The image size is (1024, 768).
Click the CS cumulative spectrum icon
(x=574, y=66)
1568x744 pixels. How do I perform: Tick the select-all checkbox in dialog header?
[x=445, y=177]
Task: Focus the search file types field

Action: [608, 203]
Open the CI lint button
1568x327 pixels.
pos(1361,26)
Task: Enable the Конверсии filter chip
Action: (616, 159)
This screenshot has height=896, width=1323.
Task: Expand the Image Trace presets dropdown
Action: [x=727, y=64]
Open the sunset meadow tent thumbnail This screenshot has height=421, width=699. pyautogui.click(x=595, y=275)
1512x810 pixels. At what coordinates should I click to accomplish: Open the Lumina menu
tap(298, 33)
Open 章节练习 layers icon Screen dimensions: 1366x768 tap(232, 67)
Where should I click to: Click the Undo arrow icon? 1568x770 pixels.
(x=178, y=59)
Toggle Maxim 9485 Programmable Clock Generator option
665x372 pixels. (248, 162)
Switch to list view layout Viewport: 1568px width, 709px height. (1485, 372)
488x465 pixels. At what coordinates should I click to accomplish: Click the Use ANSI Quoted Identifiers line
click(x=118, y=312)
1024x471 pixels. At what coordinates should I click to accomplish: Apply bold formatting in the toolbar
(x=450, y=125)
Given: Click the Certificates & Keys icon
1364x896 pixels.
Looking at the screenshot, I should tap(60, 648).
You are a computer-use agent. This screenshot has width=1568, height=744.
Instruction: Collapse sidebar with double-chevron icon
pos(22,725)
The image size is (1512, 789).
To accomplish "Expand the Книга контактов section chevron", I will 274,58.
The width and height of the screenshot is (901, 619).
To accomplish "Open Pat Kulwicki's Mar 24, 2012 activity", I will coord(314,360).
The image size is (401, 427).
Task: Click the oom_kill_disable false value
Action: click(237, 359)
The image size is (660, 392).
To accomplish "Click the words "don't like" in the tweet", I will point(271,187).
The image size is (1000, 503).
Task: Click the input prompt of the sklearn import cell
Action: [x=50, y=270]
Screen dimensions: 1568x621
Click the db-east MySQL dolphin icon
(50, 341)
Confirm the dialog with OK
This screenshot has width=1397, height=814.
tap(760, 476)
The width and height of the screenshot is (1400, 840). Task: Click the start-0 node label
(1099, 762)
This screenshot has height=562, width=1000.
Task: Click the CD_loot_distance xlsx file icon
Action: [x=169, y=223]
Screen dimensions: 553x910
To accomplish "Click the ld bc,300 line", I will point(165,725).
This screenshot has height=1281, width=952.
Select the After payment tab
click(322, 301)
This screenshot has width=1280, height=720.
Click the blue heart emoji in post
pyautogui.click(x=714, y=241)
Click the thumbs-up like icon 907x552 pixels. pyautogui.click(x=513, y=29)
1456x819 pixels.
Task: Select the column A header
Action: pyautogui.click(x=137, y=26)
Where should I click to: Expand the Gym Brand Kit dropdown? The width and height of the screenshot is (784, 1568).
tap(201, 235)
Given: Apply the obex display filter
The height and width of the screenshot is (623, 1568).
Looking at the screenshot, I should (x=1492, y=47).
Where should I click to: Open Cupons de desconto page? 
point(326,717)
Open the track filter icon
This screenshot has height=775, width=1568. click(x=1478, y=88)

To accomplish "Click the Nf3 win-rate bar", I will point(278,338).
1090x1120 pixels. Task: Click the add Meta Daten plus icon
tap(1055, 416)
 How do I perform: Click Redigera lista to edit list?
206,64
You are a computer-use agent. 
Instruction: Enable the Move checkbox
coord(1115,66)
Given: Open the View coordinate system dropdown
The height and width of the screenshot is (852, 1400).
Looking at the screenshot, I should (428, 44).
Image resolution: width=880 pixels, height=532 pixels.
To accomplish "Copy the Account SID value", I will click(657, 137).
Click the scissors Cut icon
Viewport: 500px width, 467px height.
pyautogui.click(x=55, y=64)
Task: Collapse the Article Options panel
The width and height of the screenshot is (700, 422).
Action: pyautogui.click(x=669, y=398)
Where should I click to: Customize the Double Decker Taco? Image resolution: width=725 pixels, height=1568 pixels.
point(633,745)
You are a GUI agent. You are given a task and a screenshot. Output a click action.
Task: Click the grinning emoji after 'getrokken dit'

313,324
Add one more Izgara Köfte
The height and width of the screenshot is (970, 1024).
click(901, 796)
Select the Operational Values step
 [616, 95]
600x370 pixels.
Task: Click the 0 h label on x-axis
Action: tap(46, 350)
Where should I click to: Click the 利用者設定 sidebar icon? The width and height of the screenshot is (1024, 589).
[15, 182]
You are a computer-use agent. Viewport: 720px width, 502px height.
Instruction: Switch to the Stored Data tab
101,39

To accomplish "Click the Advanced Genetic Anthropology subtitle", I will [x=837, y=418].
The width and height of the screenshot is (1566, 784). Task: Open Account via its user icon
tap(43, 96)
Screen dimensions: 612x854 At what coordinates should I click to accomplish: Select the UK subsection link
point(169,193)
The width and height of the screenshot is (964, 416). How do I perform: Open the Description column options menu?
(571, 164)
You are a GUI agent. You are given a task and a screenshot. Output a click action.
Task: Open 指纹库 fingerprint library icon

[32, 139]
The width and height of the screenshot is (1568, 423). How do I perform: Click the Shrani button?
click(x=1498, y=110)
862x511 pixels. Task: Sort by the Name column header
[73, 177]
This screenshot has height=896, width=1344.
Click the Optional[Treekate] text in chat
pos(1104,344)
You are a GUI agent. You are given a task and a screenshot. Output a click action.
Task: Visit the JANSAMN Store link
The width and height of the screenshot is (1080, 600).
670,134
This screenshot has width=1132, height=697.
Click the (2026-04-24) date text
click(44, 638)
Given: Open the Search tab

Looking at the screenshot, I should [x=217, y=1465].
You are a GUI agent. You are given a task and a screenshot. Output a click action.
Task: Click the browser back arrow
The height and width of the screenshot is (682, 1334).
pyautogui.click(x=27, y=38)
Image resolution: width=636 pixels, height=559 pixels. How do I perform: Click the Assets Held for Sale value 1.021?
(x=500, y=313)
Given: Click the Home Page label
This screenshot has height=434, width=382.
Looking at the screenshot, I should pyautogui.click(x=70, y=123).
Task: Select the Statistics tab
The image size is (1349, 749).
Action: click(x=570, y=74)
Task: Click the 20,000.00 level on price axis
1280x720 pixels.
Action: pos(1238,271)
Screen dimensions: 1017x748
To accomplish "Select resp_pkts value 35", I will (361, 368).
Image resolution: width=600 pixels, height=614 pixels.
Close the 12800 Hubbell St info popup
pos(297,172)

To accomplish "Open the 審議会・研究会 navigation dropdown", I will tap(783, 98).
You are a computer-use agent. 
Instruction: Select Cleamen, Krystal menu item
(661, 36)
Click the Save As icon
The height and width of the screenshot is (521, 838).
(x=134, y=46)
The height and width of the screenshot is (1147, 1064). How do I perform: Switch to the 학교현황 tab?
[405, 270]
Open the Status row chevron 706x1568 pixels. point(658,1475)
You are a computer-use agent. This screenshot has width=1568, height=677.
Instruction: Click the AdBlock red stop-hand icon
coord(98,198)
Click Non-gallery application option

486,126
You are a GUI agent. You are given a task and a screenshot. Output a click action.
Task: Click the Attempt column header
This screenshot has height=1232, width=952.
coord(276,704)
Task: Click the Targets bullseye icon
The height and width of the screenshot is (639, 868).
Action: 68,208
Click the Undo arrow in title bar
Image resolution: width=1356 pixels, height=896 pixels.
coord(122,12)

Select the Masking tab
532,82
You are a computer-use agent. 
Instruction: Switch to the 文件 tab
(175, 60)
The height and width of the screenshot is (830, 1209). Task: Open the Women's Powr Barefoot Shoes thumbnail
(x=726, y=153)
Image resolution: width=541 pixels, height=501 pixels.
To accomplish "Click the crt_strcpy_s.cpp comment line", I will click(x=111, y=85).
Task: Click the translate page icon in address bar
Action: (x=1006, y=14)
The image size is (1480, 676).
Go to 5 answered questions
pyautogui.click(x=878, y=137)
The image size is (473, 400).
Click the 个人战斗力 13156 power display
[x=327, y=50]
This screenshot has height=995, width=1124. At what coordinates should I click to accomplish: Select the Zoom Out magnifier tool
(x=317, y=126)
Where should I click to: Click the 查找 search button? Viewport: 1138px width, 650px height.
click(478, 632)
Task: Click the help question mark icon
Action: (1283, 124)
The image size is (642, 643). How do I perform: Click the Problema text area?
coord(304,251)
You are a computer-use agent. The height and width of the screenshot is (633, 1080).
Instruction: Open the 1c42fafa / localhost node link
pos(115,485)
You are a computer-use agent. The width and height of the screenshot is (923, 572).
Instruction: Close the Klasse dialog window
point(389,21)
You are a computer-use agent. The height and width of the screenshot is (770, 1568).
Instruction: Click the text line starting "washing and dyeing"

....................

Assignment -> Please copy, exactly and with nothing else, the lines above beginning at the line that has "1568x744 pixels. How" and ending with the line that has "Open the CI lint button".

Solved problem ->
1568x744 pixels. How do I perform: Tick the select-all checkbox in dialog header?
[x=445, y=177]
Task: Focus the search file types field

Action: [608, 203]
Open the CI lint button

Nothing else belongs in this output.